## Using Vertex AI Vector Search and Vertex AI Embeddings for Text for StackOverflow Questions

### Overview

This lab demonstrates how to provide semantic search to a large dataset of questions from StackOverflow. Because of the large size of the dataset, you will query the questions using BigQuery. Then, you will create text embeddings from the questions using the [Vertex AI Text-Embeddings API](https://cloud.google.com/vertex-ai/docs/generative-ai/embeddings/get-text-embeddings) service and store them in a Cloud Storage bucket. Once all embeddings are created, you will create a [Vertex AI Vector Search](https://cloud.google.com/vertex-ai/docs/matching-engine/overview) index for those embeddings, so that you can search them afterwards.

The Vertex AI Text-Embeddings API enhances the process of generating text embeddings. These text embeddings, which are numerical representations of text, play a pivotal role in many tasks involving the identification of similar items, like Google searches, online shopping recommendations, and personalized music suggestions.

Vertex AI Vector Search Engine service is a high-scale, low-latency solution, for finding similar vectors from a large corpus. Vector Search is a fully managed offering, further reducing operational overhead. It is built upon [Approximate Nearest Neighbor (ANN) technology](https://ai.googleblog.com/2020/07/announcing-scann-efficient-vector.html) developed by Google Research.

Check out [this demo page](https://ai-demos.dev/demos/matching-engine) to see what you will accomplish at the end of this lab.

#### What you will learn:

- Query a public dataset using BigQuery.
- Convert a BigQuery dataset to embeddings using the Vertex AI Text-Embeddings API.
- Create an index in Vertex AI Vector Search.
- Upload embeddings to the index.
- Create an index endpoint.
- Deploy the index to the index endpoint.
- Perform an online query.

### Task 3. Set up the Jupyter notebook environment

In [1]:
! pip3 install --upgrade --quiet google-cloud-aiplatform \
                        google-cloud-storage \
                        'google-cloud-bigquery[pandas]'

In [2]:
## Restart kernel
import IPython

app = IPython.Application.instance()
app.kernel.do_shutdown(True)

{'status': 'ok', 'restart': True}

In [1]:
## Setup the environment values for your project
PROJECT = !gcloud config get-value project
PROJECT_ID = PROJECT[0]
REGION = "us-east4"

In [2]:
## Import and initialize the Vertex AI Python SDK.
import vertexai
vertexai.init(project = PROJECT_ID,
              location = REGION)

### Task 4. Prepare the data in BigQuery

The dataset used for this lab is the [StackOverflow dataset](https://console.cloud.google.com/marketplace/product/stack-exchange/stack-overflow). This public dataset is hosted in Google BigQuery and is included in BigQuery's 1TB/mo of free tier processing. This means that each user receives 1TB of free BigQuery processing every month, which can be used to run queries on this public dataset.

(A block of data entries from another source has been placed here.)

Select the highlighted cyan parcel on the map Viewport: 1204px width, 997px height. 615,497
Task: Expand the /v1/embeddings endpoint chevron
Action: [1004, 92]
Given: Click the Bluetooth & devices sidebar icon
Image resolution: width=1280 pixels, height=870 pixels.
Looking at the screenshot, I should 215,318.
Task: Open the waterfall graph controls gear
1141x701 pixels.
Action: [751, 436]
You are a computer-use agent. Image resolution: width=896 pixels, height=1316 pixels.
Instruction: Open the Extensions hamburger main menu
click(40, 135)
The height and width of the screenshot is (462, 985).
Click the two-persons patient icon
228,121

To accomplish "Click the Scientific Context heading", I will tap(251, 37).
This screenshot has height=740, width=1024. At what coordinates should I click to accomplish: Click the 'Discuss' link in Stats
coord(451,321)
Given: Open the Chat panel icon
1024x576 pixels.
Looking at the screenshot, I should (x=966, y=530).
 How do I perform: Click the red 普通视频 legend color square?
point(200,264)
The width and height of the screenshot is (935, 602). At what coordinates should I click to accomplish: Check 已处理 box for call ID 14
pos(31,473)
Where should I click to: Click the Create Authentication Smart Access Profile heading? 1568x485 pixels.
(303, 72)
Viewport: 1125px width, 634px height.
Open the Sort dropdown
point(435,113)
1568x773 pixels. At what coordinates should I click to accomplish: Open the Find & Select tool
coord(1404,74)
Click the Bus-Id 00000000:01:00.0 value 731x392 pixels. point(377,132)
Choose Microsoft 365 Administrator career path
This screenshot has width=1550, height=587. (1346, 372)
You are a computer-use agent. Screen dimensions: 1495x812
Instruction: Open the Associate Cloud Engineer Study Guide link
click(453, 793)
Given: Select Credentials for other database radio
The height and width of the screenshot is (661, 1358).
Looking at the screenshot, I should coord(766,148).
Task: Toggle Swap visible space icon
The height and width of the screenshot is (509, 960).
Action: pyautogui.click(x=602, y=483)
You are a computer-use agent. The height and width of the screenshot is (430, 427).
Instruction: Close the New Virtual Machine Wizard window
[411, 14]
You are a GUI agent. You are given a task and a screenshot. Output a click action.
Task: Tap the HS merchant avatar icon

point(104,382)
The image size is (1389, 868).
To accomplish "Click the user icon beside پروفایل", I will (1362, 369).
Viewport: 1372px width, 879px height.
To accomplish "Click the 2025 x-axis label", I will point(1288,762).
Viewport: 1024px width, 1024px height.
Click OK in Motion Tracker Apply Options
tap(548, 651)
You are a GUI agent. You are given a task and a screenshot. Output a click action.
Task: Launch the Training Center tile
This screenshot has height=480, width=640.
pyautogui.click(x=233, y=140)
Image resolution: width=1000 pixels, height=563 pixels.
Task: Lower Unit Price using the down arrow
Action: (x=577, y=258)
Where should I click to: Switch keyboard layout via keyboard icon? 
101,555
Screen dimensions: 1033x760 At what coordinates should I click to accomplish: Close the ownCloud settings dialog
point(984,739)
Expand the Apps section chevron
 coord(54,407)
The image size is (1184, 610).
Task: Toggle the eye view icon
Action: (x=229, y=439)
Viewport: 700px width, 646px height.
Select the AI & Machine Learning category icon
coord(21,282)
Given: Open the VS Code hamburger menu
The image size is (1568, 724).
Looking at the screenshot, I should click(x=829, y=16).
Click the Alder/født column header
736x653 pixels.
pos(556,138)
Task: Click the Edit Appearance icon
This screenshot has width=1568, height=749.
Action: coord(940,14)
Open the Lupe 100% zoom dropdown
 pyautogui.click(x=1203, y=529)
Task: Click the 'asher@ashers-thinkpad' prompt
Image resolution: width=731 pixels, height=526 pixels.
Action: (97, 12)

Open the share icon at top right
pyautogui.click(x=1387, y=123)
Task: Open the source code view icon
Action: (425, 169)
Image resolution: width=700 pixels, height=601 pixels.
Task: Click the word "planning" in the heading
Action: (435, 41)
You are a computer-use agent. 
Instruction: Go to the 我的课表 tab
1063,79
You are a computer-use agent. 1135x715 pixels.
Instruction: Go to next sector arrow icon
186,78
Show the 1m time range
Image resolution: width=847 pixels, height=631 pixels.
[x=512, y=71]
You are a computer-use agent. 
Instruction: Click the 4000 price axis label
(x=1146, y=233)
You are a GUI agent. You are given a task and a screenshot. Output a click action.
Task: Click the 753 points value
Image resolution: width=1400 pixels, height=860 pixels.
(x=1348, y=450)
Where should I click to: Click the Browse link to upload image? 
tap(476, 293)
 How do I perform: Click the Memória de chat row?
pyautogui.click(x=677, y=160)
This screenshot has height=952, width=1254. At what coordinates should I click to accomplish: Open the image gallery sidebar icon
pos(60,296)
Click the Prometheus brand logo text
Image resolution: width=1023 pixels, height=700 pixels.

Stack Overflow is the largest online community for programmers to learn, share their knowledge, and advance their careers. Updated on a quarterly basis, this BigQuery dataset includes an archive of Stack Overflow content, including posts, votes, tags, and badges. This dataset is updated to mirror the Stack Overflow content on the Internet Archive, and is also available through the Stack Exchange Data Explorer.

The BigQuery table is too large to fit into memory, so you need to write a generator called `query_bigquery_chunks` to yield chunks of the dataframe for processing. Additionally, an extra column `title_with_body` is added, which is a concatenation of the question title and body that will be used for creating embeddings.

In [3]:
import math
from typing import Any, Generator

import pandas as pd
from google.cloud import bigquery

client = bigquery.Client(project=PROJECT_ID)

In [4]:
QUERY_TEMPLATE = """
        SELECT distinct q.id, q.title, q.body
        FROM (SELECT * FROM `bigquery-public-data.stackoverflow.posts_questions` where Score>0 ORDER BY View_Count desc) AS q
        LIMIT {limit} OFFSET {offset};
        """

In [5]:
def query_bigquery_chunks(
    max_rows: int, rows_per_chunk: int, start_chunk: int = 0
) -> Generator[pd.DataFrame, Any, None]:
    for offset in range(start_chunk, max_rows, rows_per_chunk):
        query = QUERY_TEMPLATE.format(limit=rows_per_chunk, offset=offset)
        query_job = client.query(query)
        rows = query_job.result()
        df = rows.to_dataframe()
        df["title_with_body"] = df.title + "\n" + df.body
        yield df

In [6]:
df = next(query_bigquery_chunks(max_rows=1000, rows_per_chunk=1000))

# Examine the data
df.head()

Unnamed: 0,id,title,body,title_with_body
0,33038954,DELETE Request with Body (Without using Deprec...,<p>I wanted to execute a HTTP DELETE request w...,DELETE Request with Body (Without using Deprec...
1,33018921,The difference between use print and return in...,<p>Okay what I want is remove the first elemen...,The difference between use print and return in...
2,31013637,How to create and implement a custom JavaScrip...,<p>I am new to javaScript and am unsure how to...,How to create and implement a custom JavaScrip...
3,31170323,Why isn't my variable preserved in drawRect?,<p>Im trying to have an nsview that takes a cu...,Why isn't my variable preserved in drawRect?\n...
4,31081131,Makefile always rebuilding,<p>I am using the following simple Makefile to...,Makefile always rebuilding\n<p>I am using the ...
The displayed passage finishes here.